Dataset entries
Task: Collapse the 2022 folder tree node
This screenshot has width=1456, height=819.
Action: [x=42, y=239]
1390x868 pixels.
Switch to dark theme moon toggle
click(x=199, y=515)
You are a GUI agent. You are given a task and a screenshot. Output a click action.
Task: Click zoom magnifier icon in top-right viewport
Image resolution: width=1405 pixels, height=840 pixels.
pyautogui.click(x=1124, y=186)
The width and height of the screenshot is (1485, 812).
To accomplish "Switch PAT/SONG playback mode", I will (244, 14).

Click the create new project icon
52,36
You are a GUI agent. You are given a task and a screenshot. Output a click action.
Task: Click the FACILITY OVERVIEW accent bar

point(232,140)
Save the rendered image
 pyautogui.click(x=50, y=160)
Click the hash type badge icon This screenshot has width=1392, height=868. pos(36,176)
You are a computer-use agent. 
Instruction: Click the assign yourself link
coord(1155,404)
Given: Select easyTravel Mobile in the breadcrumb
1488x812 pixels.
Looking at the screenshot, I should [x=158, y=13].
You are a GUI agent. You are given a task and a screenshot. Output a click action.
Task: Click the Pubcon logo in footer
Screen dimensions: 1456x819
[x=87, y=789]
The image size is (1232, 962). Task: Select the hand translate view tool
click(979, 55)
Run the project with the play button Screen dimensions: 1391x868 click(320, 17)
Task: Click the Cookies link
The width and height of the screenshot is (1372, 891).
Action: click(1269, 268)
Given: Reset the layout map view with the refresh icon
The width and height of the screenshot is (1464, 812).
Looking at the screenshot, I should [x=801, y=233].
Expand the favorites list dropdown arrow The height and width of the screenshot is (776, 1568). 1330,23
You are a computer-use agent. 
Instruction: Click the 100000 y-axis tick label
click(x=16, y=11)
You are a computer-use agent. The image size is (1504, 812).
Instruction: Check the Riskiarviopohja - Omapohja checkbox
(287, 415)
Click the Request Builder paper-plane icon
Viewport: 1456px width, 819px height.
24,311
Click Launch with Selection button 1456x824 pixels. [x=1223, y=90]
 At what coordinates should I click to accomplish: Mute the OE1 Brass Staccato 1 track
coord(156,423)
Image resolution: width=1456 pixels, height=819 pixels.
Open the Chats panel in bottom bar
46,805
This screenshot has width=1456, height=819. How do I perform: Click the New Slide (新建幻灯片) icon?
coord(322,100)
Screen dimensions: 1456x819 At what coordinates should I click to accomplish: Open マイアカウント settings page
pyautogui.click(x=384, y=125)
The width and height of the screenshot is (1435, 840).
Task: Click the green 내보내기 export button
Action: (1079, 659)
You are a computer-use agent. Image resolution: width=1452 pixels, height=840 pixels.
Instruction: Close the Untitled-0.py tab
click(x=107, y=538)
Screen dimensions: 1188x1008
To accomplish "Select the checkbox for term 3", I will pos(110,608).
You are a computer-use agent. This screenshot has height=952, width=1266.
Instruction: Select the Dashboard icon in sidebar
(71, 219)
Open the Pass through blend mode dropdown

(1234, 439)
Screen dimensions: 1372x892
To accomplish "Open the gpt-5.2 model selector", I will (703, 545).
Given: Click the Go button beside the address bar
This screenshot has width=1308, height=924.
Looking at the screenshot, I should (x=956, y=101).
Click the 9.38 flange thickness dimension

_What is required_: Repeat each line of the data above, exactly as it appears, from the first through the line that contains "Task: Click zoom".

_Exercise result_:
Task: Collapse the 2022 folder tree node
This screenshot has width=1456, height=819.
Action: [x=42, y=239]
1390x868 pixels.
Switch to dark theme moon toggle
click(x=199, y=515)
You are a GUI agent. You are given a task and a screenshot. Output a click action.
Task: Click zoom magnifier icon in top-right viewport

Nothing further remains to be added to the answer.